Рабочие слободки застраиваются хаотично. А в районах новой застройки на периферии, хотя в основном и соблюдается традиционный принцип формирования уличной сети — параллельно и перпендикулярно Днепру, кварталы разбиваются по мелкой, в сравнении со старыми кварталами, однообразной клеточной схеме (район «Новые планы») или вытягиваются в длинные прямоугольники (Чечелевка). Лишь на холме несколько новых кварталов сохраняют сложившийся ранее планировочный масштаб.
Со строительством железнодорожной станции в районе бывших ткацких фабрик ограничивается развитие главной городской магистрали вдоль реки.

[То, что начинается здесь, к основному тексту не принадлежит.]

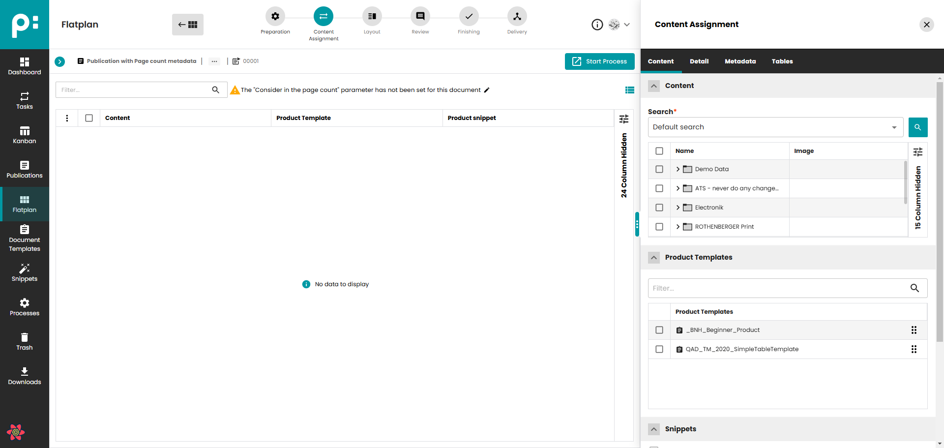This screenshot has height=448, width=944.
Task: Collapse the Product Templates section
Action: (x=654, y=258)
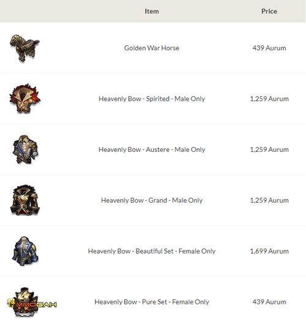Click the Spirited row 1,259 Aurum price
The image size is (306, 324).
pos(269,99)
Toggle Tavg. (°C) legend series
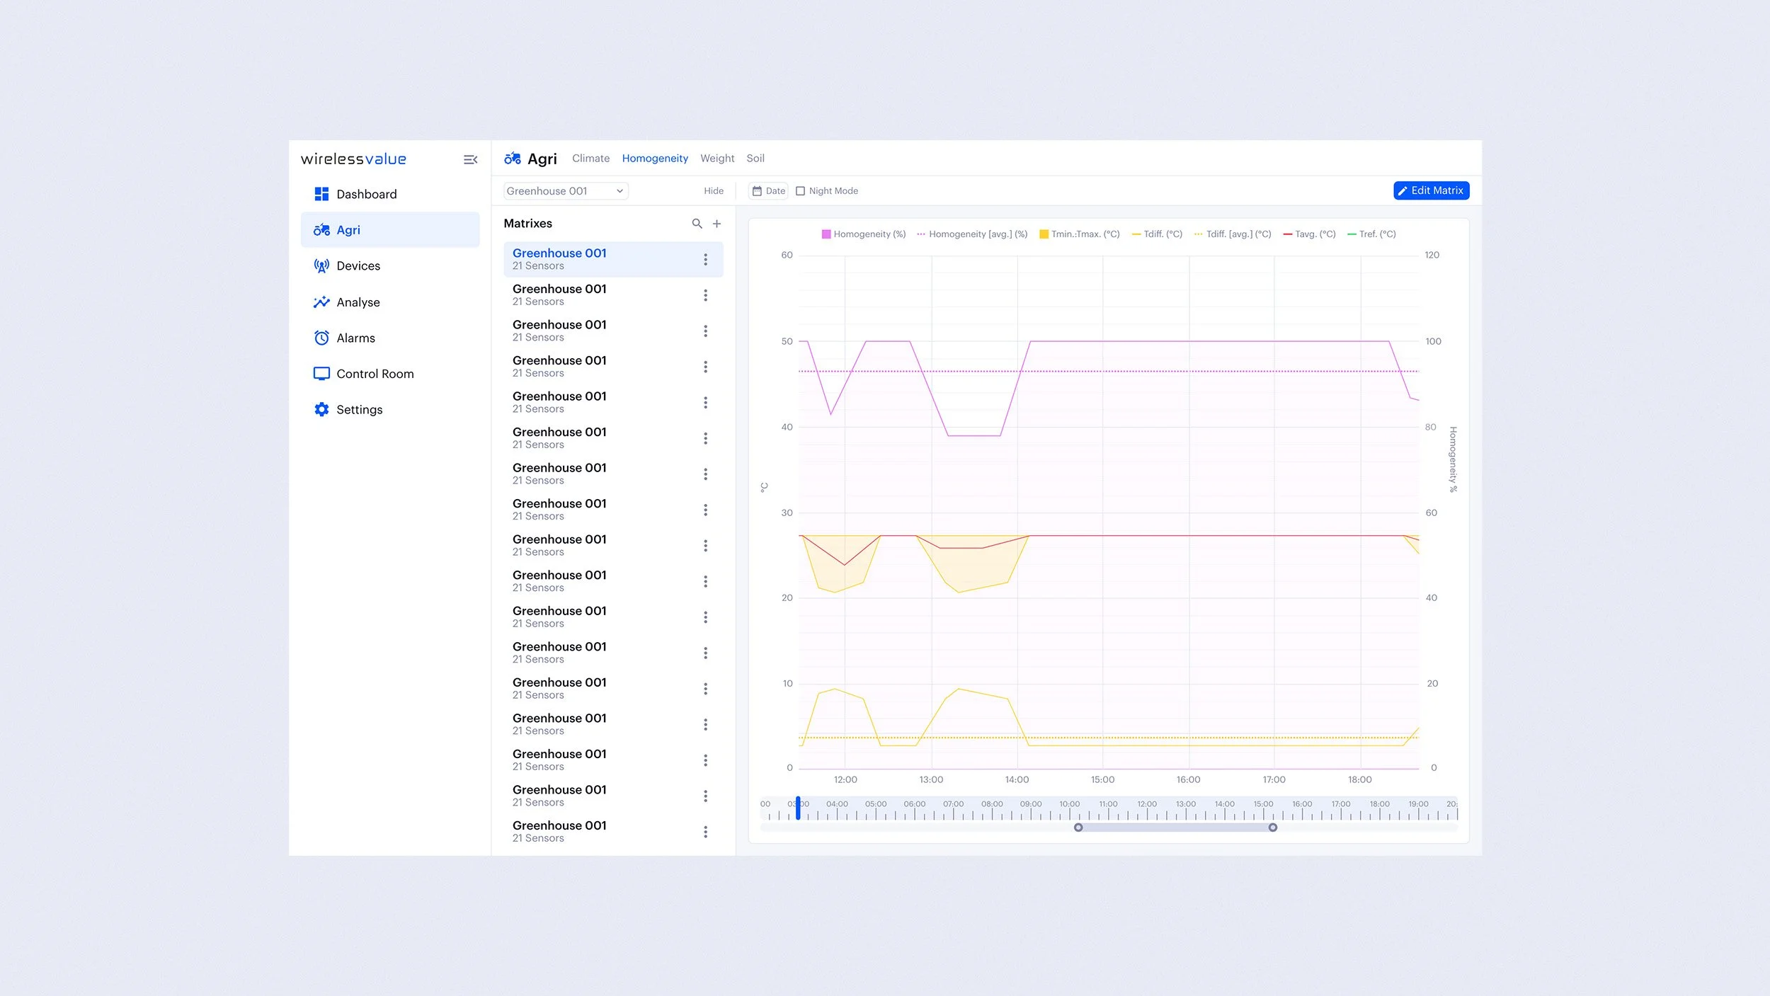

1 — вторая половина XIX в.— начало XX в.;
С конца XIX в. становится более резким контраст между центральными и периферийными районами города. Окраины застраиваются одно-, двухэтажными домами, к центру же этажность повышается до четырех-шести этажей. Некоторые многоэтажные здания строятся на холме, а также в районе Тюремной площади и по Пушкинскому проспекту (сформировавшаяся во второй половине XIX в. часть второй магистральной улицы Гесте). Большинство же их размещается в пределах города середины XIX в. Это административные, коммерческие учреждения, гостиницы, дорогие доходные дома. Причем на проспекте и, как правило, на ближних к нему кварталах поперечных улиц располагаются в основном здания общественного назначения (новые здания Английского клуба с театром и Городской думы, банки, Театр-клуб общественного собрания, Окружной суд, Зимний театр, городская библиотека, торговые пассажи и т. д.) и гостиницы («Бристоль», «Пальмира», «Астория» и др.). На параллельных же проспекту улицах и на примыкающих к нему кварталах поперечных улиц размещаются преимущественно жилые дома.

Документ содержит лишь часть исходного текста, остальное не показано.